# [Document text]
Industrial Gases: the hidden emitter
Industrial gases refer to a range of gases – like oxygen, nitrogen, argon, hydrogen and carbon dioxide – used across a large swathe of industries. This giant sector hides in plain sight, providing carbon dioxide for fizzy drinks and food packaging, oxygen for hospitals and steelmaking blast furnaces, nitrogen for semiconductor manufacturing and food freezing, hydrogen for oil refining and the energy system. Many of these gases come from the air around us – sucked from the atmosphere and compressed with powerful turbines – and some are made from fossil fuels, like hydrogen largely made from cooking fossil gas with steam.
Production of these gases is staggeringly energy-intensive, requiring vast amounts of electricity, most of which comes from fossil fuel generation. Linde, the largest industrial gas company in the world consumes the equivalent generation of 30 coal-fired power stations per year in electricity, more than major energy users like Amazon and Google or even oil companies like BP and Shell.
Given their large energy consumption, sourcing new and additional wind and solar could be a game changer, helping to cut millions of tonnes of carbon dioxide from heating the planet. Yet the three major companies dominating the sector — Linde, Air Liquide, and Air Products — are dragging their heels in the transition to renewable energy.

# [Supplied information]
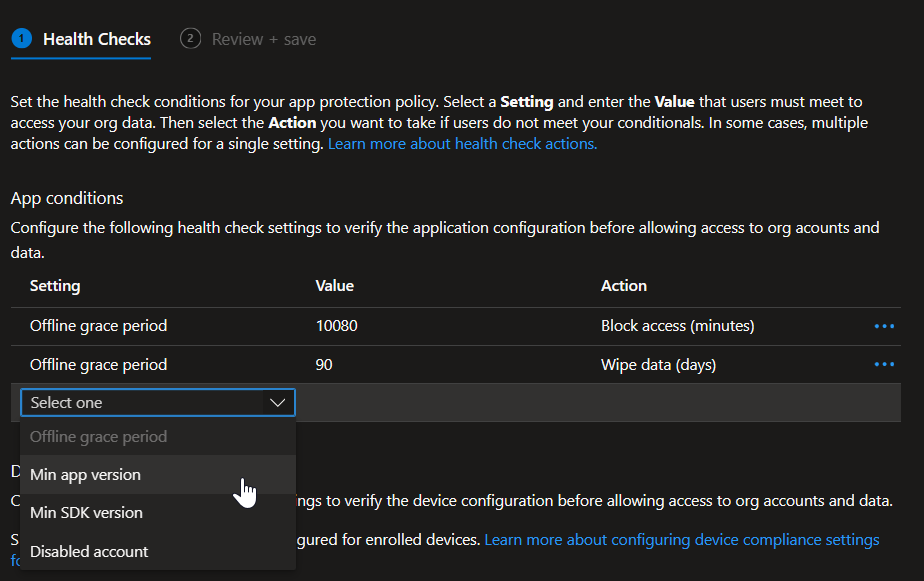The height and width of the screenshot is (581, 924).
Task: Choose Min app version from dropdown
Action: click(86, 475)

# [Task brief]
Using the text on industrial gases, explain in one to three sentences why sourcing new and additional wind and solar power could be a game changer for the sector.

# [Output below]
Producing industrial gases takes vast amounts of electricity, and most of it comes from fossil fuel generation. Because the sector uses so much energy, switching to new wind and solar could cut millions of tonnes of carbon dioxide that would otherwise heat the planet.